Depending on their health, a person may need to take some of these medications at some in their lives, so they should consult their doctor as to how much to take and for how long.

In addition, a person should avoid diethylstilbestrol, a nonsteroidal estrogen medication with a high association with breast cancer in FAABs. That said, it is currently rarely used.

Researchers describe the outlook for cancer in 5-year survival rates.

Doctors may define a person’s cancer as:

  • Local: Cancer cells are present at a single site in the breast.
  • Regional: Cancer cells spread to other tissues within the breast.
  • Distant: Cancer cells have spread to other organs, glands, or tissues.

The American Cancer Society estimates relative 5-year survival rates to be:

Cancer stage at diagnosisRelative 5-year survival rate
local91%
regional66%
distant12%
all stages combined77%

However, many factors can affect a person’s outlook following treatment, including:

  • when they discovered the cancer and started receiving medical treatment for it
  • the stage of the cancer and whether it has spread to other tissues and organs
  • how the cancer responds to treatment

How bad is triple-negative breast cancer?

The prognosis for TNBC is worse than for other types of breast cancer, but the overall prognosis depends on the stage of the cancer at diagnosis.

Catching cancer in its earliest stages and undergoing effective treatment may help improve the prognosis.

Can you fully recover from triple-negative breast cancer?

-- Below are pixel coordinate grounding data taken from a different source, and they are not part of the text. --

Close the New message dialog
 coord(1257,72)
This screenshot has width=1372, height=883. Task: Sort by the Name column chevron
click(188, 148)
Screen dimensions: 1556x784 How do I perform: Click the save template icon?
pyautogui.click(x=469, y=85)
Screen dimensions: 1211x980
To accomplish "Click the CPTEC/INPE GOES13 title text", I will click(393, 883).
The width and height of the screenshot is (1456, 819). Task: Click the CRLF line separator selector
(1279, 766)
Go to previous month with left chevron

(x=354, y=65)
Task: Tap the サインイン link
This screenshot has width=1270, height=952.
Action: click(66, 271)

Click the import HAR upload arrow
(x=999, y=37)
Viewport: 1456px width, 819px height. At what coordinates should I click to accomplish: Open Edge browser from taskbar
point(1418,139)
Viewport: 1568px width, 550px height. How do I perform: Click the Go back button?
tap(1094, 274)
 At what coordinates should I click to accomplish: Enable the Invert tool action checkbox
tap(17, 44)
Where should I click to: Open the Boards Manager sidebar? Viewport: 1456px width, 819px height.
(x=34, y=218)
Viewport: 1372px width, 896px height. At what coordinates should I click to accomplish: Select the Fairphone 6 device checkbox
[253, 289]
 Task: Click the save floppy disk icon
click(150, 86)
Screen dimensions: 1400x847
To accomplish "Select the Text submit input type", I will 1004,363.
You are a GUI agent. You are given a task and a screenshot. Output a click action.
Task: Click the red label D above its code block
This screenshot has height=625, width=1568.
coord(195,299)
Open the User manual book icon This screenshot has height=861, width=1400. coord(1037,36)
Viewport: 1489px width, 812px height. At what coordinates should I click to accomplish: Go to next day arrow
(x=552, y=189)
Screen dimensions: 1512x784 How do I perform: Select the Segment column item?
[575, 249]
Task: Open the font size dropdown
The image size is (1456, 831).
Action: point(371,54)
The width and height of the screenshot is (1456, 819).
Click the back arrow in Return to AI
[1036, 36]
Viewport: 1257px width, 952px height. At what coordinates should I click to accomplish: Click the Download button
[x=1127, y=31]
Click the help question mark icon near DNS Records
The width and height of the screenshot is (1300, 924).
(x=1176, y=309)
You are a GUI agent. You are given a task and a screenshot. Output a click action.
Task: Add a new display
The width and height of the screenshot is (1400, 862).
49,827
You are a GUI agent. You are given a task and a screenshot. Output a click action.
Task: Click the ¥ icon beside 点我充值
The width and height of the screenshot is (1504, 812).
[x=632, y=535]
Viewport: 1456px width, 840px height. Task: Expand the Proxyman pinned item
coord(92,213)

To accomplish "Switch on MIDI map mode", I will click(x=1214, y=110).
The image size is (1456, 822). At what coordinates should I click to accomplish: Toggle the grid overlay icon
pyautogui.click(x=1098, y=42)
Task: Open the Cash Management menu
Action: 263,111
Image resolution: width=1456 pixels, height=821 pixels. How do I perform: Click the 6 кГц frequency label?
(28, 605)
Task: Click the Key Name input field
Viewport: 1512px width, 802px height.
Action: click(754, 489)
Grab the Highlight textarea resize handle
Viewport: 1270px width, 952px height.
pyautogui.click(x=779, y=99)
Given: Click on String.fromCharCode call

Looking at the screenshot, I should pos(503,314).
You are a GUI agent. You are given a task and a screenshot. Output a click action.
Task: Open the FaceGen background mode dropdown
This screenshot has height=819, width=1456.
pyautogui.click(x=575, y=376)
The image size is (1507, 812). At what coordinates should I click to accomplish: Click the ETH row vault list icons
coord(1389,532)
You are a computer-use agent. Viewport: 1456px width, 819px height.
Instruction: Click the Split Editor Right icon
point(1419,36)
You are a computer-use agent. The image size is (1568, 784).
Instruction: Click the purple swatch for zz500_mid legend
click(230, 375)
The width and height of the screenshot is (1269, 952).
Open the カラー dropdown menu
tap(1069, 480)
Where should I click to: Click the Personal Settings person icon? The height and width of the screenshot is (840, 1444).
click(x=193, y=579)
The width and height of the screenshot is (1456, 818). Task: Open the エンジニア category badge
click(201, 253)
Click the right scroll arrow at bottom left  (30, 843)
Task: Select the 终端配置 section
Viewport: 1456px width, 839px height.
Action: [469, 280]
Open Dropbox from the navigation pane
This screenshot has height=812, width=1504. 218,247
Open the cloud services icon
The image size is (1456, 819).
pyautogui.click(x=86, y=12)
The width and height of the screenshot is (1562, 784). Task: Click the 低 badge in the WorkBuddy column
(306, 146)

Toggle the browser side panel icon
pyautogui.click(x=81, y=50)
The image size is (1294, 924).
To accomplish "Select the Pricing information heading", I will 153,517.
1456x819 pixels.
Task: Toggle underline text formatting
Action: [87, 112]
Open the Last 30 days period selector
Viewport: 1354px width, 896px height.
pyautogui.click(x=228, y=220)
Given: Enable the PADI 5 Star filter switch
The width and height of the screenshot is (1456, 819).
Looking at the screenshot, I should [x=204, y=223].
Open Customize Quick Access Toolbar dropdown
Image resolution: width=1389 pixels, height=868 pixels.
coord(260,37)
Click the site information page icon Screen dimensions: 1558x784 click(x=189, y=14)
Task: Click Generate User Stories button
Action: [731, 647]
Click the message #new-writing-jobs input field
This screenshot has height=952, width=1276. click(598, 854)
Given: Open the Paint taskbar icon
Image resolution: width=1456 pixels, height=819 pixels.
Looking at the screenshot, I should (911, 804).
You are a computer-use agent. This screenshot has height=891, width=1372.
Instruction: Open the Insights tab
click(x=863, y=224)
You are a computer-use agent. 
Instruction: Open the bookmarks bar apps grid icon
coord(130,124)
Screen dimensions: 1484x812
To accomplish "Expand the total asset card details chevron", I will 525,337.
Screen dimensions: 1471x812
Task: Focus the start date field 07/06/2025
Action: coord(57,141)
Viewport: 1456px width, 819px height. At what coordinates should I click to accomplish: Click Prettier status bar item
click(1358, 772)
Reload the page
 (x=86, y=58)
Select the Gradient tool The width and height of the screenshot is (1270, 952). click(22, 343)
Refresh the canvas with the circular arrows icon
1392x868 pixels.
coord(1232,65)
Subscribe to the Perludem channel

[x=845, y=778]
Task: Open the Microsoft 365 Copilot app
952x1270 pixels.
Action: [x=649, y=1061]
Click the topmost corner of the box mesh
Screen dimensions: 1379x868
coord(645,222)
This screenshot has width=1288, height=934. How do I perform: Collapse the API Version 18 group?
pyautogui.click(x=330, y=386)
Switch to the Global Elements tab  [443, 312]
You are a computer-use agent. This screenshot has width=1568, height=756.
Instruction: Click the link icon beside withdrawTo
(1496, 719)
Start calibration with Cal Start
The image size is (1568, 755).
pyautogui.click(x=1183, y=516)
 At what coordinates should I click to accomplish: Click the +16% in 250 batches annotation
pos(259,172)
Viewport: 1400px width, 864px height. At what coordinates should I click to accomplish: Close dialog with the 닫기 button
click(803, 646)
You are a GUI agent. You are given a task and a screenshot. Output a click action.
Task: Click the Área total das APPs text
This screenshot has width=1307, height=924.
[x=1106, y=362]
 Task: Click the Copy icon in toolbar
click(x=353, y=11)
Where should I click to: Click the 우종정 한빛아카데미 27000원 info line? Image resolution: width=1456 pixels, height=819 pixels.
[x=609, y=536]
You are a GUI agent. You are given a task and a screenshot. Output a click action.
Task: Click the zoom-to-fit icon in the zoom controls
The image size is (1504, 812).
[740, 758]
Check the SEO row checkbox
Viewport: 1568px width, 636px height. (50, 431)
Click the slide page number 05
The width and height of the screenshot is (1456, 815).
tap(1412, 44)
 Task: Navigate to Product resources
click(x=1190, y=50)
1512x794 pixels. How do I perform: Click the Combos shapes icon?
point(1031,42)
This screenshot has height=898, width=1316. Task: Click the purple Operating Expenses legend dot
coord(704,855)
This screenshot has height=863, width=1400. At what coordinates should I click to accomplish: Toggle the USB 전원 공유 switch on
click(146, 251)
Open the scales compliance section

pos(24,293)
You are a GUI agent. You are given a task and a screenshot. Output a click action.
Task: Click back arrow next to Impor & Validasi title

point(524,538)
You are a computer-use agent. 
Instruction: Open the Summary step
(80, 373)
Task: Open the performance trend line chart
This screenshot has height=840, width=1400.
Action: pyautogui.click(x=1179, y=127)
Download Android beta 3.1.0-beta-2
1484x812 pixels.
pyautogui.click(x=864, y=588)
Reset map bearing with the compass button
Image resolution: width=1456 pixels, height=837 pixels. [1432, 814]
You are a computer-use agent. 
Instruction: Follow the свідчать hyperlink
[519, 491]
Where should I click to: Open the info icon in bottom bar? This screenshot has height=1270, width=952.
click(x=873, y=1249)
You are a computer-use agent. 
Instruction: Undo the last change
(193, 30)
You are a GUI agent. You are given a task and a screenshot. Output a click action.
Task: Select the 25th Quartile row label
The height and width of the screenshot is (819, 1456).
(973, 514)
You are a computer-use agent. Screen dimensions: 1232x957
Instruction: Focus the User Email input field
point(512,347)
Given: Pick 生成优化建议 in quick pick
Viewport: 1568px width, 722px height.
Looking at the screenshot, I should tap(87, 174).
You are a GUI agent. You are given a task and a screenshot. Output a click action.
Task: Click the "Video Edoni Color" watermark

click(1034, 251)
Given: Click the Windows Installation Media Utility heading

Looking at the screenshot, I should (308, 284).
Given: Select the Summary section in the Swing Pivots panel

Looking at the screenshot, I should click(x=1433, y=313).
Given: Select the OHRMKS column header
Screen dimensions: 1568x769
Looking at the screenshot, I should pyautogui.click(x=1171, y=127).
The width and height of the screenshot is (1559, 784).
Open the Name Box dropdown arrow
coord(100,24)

A 2019 study showed that 40% of people with stages 1–3 of TNBC will experience a recurrence after treatment.

However, this also means that 60% of people are able to remain healthy long-term.

There are many things to consider after a diagnosis of TNBC, and it’s common to have many questions.

A person should begin by reading about this type of cancer and finding a doctor who specializes in it.

Depending on whether a person’s cancer has metastasized or not, they may be headed for different degrees of treatment. They may need to have surgery and may experience side effects from things like chemotherapy or radiation.

The TNBC Foundation offers additional information about resources and support.

Triple-negative breast cancer (TNBC) is a rare and aggressive form of breast cancer.

Its rarity means fewer treatment options are available compared to other types, and it tends to have a higher rate of returning after treatment. This makes it difficult to treat.

However, there are treatments available, as well as new medications that show promise.